提供テキストの内容を2文で要約してください。

提供テキスト:
⟨

りぼんの読書ノート

Yahooブログから移行してきた読書ノートです

眠りの航路(呉明益 ウー・ミンイー)

f:id:wakiabc:20220315120832j:plain

先にエクスリブリスから出版された『神秘列車』は、かつて台北にあったオールドスタイルの巨大ショッピングセンター街「中華商場」で育った著者が少年時代の思い出を幻想的に描いた作品でした。それに続く本書は、やはり著者の分身と思しき主人公が、生涯寡黙だった父親が語ることのなかった過去を追体験していく物語。

⟩

データセットのレコード
⟨

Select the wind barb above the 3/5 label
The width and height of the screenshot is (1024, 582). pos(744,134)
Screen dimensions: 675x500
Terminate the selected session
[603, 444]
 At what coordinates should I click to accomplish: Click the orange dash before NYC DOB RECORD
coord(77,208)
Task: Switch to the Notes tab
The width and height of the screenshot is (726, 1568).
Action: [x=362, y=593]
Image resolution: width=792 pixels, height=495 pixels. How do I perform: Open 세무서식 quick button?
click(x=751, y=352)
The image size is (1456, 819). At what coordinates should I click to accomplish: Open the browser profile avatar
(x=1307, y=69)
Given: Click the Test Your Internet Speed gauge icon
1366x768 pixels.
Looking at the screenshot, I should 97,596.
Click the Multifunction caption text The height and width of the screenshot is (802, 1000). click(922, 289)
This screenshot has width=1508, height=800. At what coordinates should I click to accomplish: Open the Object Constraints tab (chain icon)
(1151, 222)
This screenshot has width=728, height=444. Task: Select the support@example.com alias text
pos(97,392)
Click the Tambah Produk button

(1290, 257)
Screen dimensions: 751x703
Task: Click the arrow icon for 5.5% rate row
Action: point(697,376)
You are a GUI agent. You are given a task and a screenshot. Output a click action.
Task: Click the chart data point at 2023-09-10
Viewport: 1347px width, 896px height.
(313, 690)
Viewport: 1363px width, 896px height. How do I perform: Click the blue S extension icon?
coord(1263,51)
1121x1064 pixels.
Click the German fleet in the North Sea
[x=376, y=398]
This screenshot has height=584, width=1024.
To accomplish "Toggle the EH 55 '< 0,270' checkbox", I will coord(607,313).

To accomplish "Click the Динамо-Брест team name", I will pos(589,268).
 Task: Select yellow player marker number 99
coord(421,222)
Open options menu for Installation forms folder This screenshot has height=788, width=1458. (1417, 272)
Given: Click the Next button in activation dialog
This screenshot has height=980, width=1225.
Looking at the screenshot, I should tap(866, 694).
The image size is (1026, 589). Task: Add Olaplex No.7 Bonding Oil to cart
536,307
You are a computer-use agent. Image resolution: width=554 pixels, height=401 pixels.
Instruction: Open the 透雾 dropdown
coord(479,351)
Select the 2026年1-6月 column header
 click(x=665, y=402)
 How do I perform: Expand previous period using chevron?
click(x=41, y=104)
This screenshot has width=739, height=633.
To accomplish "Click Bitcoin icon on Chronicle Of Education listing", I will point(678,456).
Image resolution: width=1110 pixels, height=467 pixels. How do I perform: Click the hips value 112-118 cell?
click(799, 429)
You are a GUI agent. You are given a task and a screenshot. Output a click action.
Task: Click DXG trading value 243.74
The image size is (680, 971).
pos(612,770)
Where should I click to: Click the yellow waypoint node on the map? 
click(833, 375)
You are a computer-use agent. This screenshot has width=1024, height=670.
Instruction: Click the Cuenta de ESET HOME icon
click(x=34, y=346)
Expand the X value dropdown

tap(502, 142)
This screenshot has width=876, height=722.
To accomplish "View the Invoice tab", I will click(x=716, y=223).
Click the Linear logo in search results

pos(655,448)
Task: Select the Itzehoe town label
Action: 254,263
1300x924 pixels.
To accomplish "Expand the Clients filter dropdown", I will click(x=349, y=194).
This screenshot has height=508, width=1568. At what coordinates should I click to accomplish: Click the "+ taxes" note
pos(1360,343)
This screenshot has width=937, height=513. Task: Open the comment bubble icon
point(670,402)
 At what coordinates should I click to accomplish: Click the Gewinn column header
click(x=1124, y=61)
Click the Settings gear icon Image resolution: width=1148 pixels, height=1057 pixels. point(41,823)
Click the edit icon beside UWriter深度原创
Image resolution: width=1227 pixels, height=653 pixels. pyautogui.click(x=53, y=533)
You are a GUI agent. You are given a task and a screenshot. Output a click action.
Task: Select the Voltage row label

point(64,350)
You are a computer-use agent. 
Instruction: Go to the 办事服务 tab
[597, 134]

⟩

本課題の解答:
呉明益の『眠りの航路』に先立ってエクスリブリスから出版された『神秘列車』は、かつて台北にあった巨大ショッピングセンター街「中華商場」で育った著者が、少年時代の思い出を幻想的に描いた作品です。それに続く『眠りの航路』は、著者の分身と思しき主人公が、生涯寡黙だった父親の語ることのなかった過去を追体験していく物語です。